> _EXERCISE PROMPT_: Read the records beneath this task and copy every line that contains the string "coordinates".

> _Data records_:

__________________________________________________

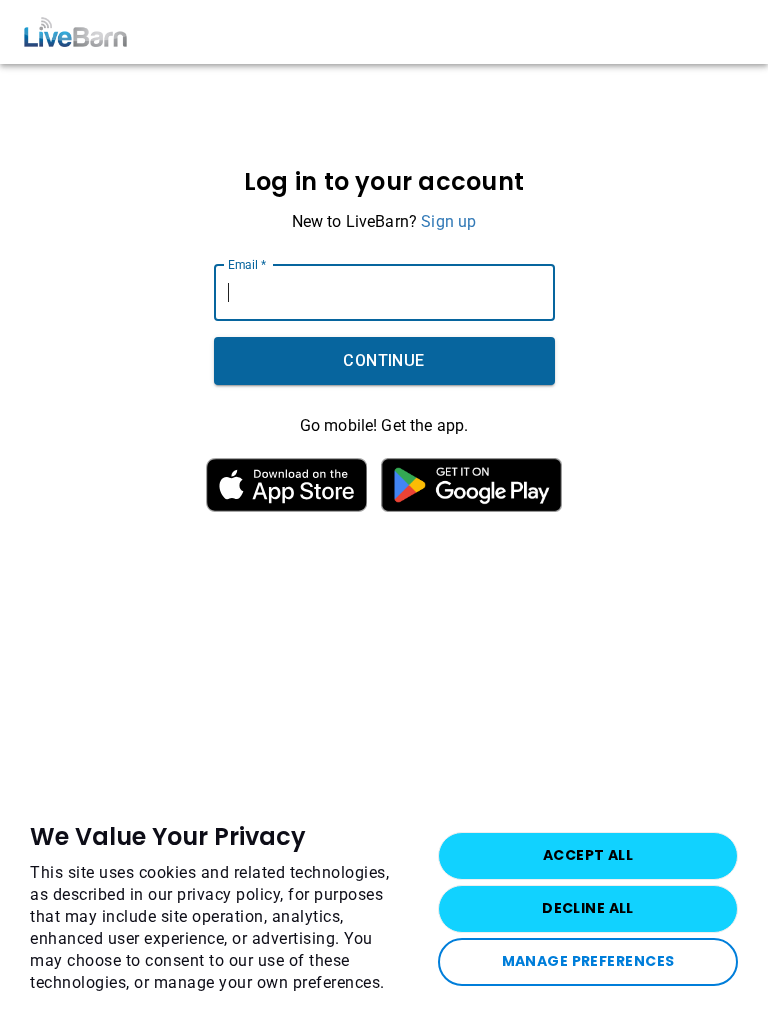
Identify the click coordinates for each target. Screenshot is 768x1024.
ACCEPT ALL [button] (588, 855)
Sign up (448, 221)
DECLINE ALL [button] (588, 908)
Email (247, 264)
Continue (384, 360)
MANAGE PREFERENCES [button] (588, 961)
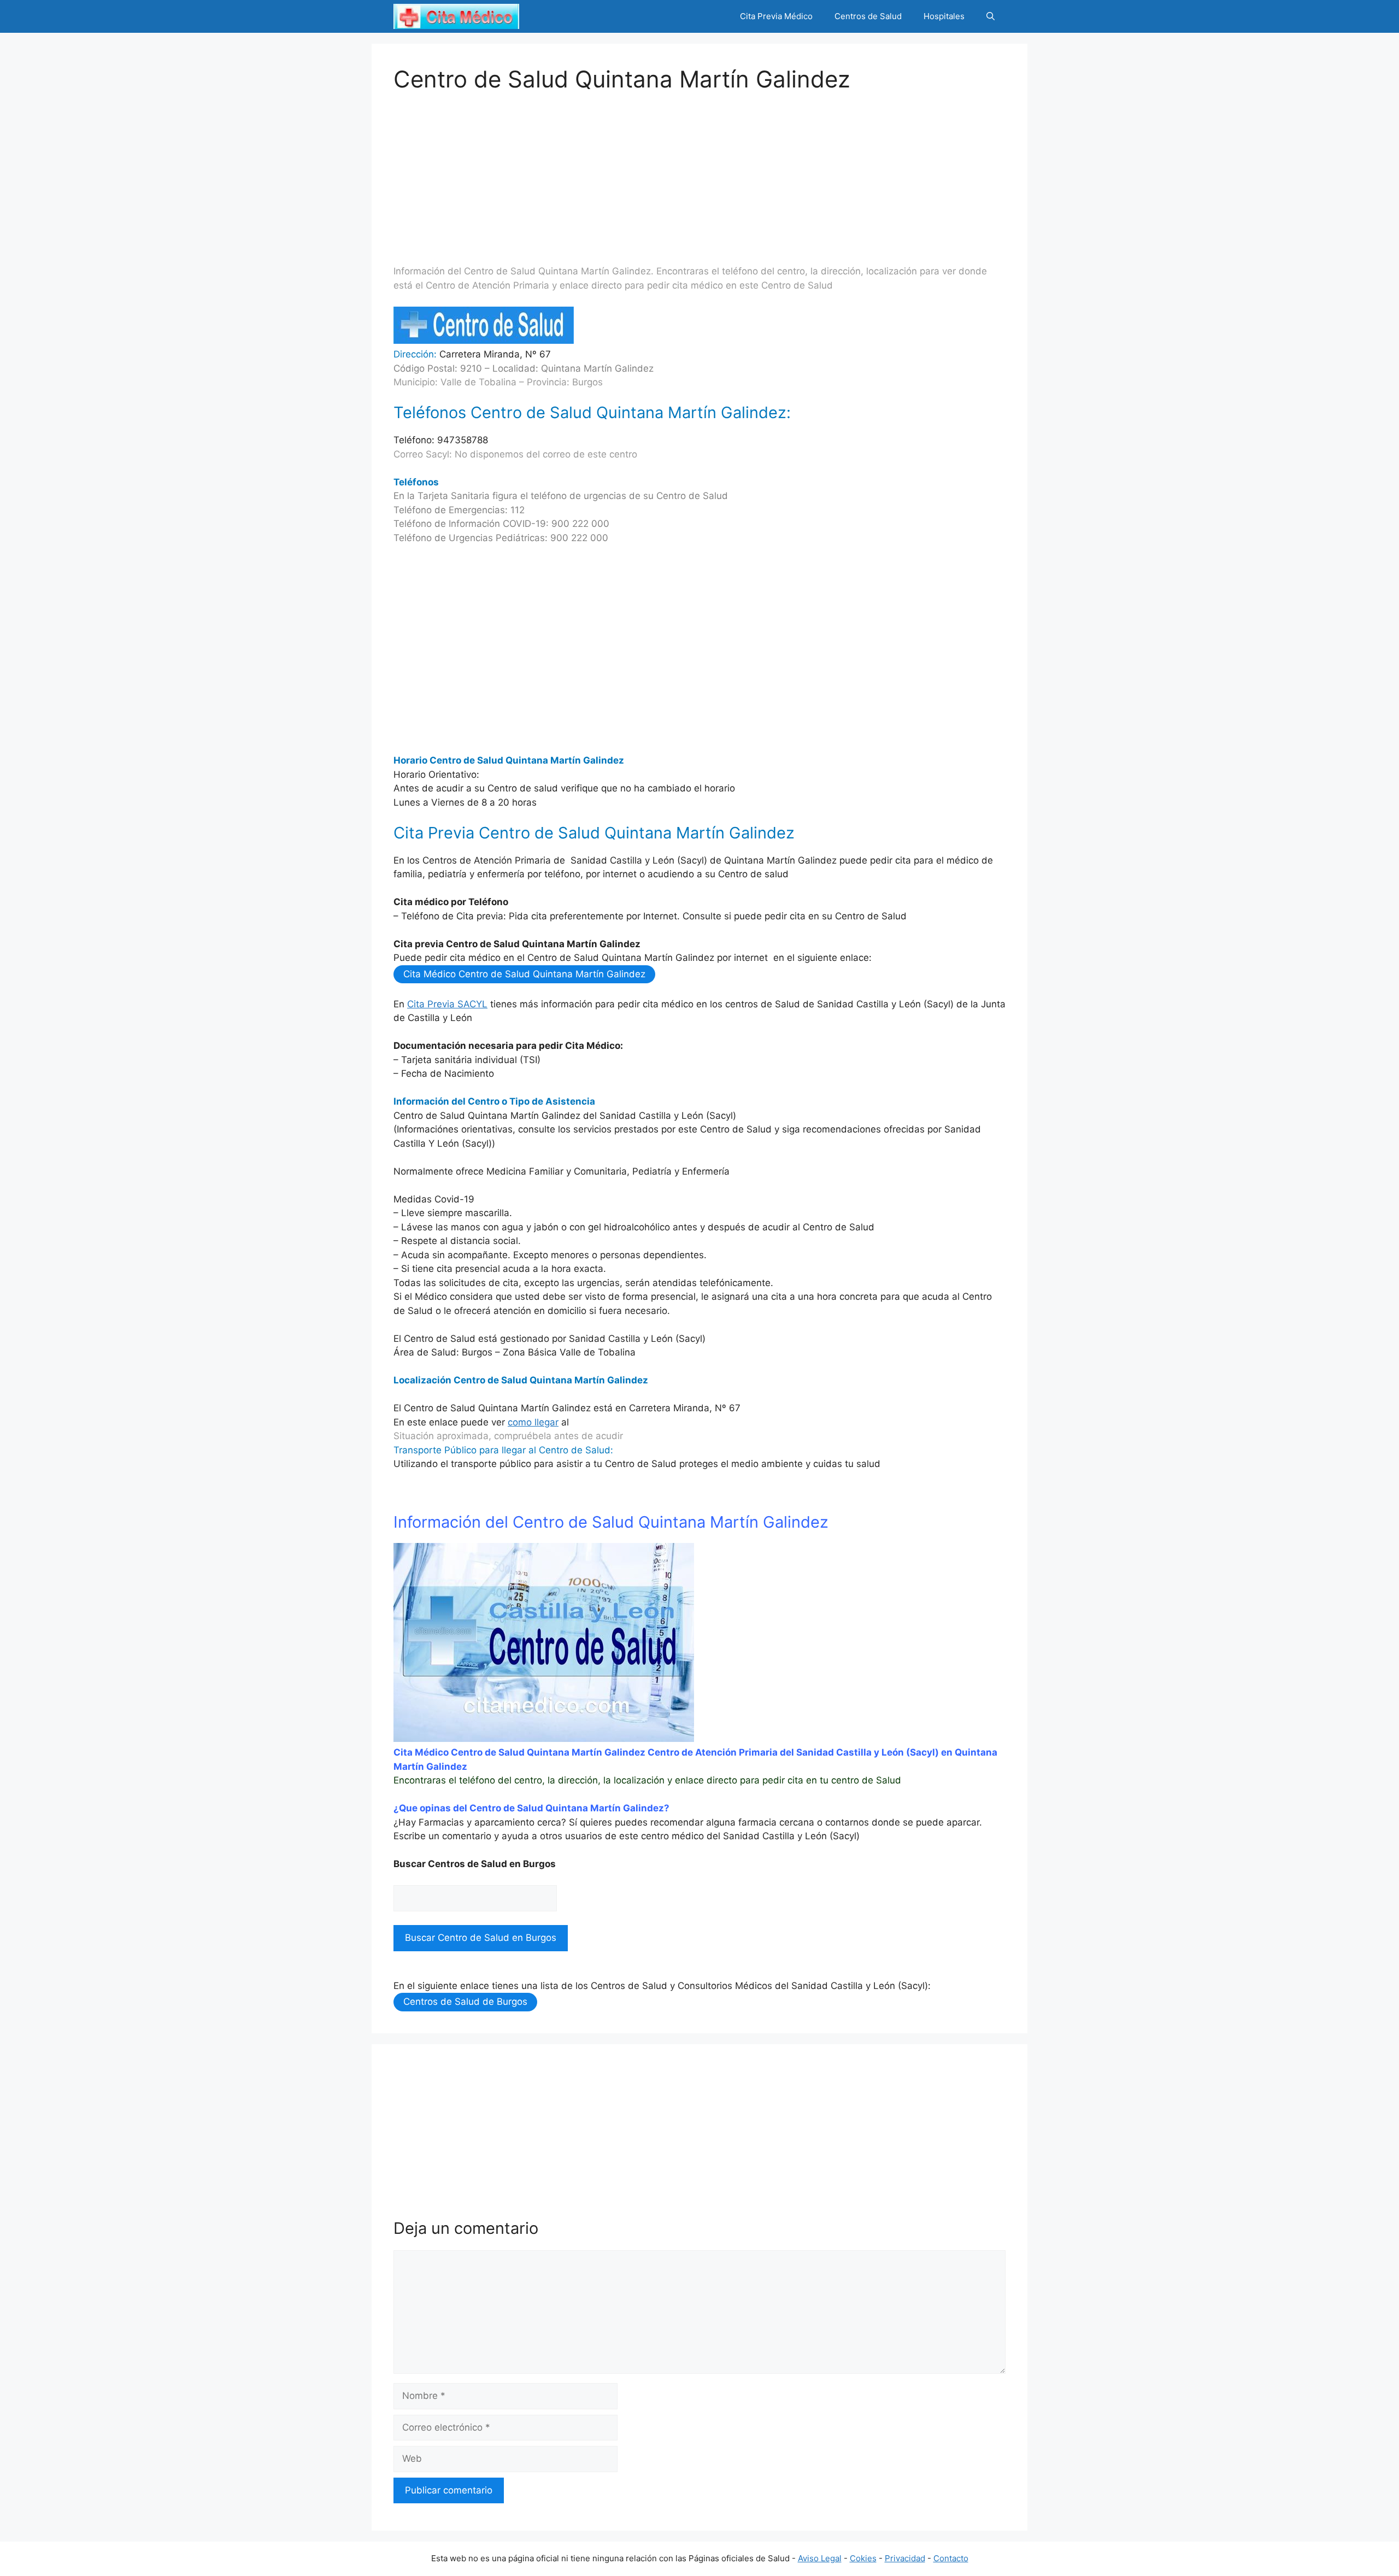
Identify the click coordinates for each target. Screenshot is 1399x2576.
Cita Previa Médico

__________________________________________________

> _SOLUTION TO THIS TASK_:
Identify the click coordinates for each target. Screenshot is 768x1024.
Identify the click coordinates for each target. Screenshot is 1399x2576.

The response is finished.